Il parait en effet difficile de pouvoir évoquer la réalisation de Ruben Fleischer tant elle est inexistante. Réalisateur de Gangster Squad et Bienvenue à Zombieland, deux films corrects mais sans réelle vision d’auteur, il livre, malgré quelques fulgurances, une pâle copie de Venom, aussi vide d’intérêt cinématographique d’imagination dans la mise en scène que les 3/4 des productions super-héroïques actuelles. Ajoutez à celle des effets spéciaux innomables (malgré le design plutôt intéressant du personnage) et des scènes d’action gâchées par une shaky cam à outrance (mention spéciale à un combat final vu et revu et qui s’apparente à une bataille d’effets spéciaux dégueulasses), et vous obtenez la même tambouille sans vie, sans aspérités, sans réelle prise de risque ou vision, que dans la plupart des productions grand public actuelles.
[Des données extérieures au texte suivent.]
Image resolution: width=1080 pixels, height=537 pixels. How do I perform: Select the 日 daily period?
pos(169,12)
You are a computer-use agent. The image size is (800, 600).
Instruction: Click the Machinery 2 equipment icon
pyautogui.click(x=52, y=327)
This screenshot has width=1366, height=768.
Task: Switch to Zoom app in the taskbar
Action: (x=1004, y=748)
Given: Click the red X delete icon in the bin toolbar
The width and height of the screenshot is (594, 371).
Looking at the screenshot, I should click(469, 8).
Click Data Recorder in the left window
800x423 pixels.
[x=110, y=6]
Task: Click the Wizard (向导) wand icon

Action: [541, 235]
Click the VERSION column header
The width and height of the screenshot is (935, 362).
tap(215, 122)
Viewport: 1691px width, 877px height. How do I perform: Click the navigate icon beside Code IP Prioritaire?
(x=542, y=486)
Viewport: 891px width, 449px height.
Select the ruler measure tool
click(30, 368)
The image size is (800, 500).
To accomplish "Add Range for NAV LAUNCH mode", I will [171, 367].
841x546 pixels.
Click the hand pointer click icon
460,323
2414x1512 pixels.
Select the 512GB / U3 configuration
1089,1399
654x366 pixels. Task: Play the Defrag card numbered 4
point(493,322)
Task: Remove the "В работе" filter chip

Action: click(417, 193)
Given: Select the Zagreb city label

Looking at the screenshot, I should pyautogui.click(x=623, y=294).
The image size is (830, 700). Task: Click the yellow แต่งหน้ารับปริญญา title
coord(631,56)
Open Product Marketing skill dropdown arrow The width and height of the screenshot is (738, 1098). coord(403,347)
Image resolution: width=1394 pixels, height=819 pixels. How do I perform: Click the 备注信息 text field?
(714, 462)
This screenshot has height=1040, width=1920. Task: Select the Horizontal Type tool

Et s’il fallait finir de clouer le cercueil de ce film, le scénario aurait tout le loisir de s’en charger.
Enfin, si l’on peut honnêtement appeler cela un scénario, car tout dans le long-métrage est frappé du sceau de l’attendu et du prévisible. Tout d’abord les personnages : outre un personnage de méchant et une intrigue amoureuse complètement unidimensionnels (auquels les talentueux Riz Ahmed et Michelle Williams n’arrivent à donner aucune consistance), le film se pare d’une abominable paresse d’écriture, sans aucun fond (même s’il s’en donne l’air) ni complexité, au point de rendre le tout prévisible et donc nuire à la tension qui devrait émaner des scènes. Et le personnage d’Eddie Brock/Venom va rester dans cette mouvance.
Outre créer une origin story au personnage pas franchement terrible et surtout incohérente, la relation entre le symbiote et Eddie est extrêmement mal amenée et choregraphiée, amenant le pourtant excellent Tom Hardy à cabotiner tout au long du film au point d’en devenir parfois ridicule. Aseptiser le personnage de Venom au point de vouloir en faire une figure quasi-héroïque est une mauvaise décision filmique, et le film passe son temps à ne pas savoir sur quel pied danser. Outre cela, les nombreux trous de scénario, qu’il est inutile de détailler, n’aideront pas à rendre le film plus intéressant.

Venom

S’il fallait voir au delà de la catastrophe cinématographique que représente Venom, n’y a-t-il pas avec ce long-métrage la preuve évidente d’un essouflemement du genre super-héroïque (et par extension, de blockbuster) ? Venom possède de nombreux défauts, mais il n’est pas erroné de penser qu’il ne fait que s’inscrire dans la mouvance actuelle, qui crée des oeuvres asepstisés sur des personnages iconiques, dans le seul but de créer du profit sur leur nom pour ensuite lancer potentiellement un projet de franchise (Venom, de par sa scène super-héroïque, s’inscrivant dans cette veine), en en confiant la réalisation à des yes-man.
Venom est un mauvais film, oui. Venom est perclu de défauts, oui. Mais dans le monde du cinéma hollywoodien actuel, et c’est malheureux à dire, il n’est que le dernier d’une longue liste qui n’a, si Hollywood ou le public ne se réveille pas, pas fini de s’étendre.


Note

1/5

Sans aucune aspérité, recherche dans la mise en scène ou grandeur d’âme, Venom n’est que le dernier-né d’une longue liste de blockusters sans aucune recherche artistique et sans aucun autre but que le produit financier. Les critiques qui lui sont faites ne sont pourtant pas nouvelles, et malgré tout, la recette continue de fonctionner : il serait temps, pour le bien du cinéma hollywoodien, que le public tire de lui-même la sonnette d’alarme.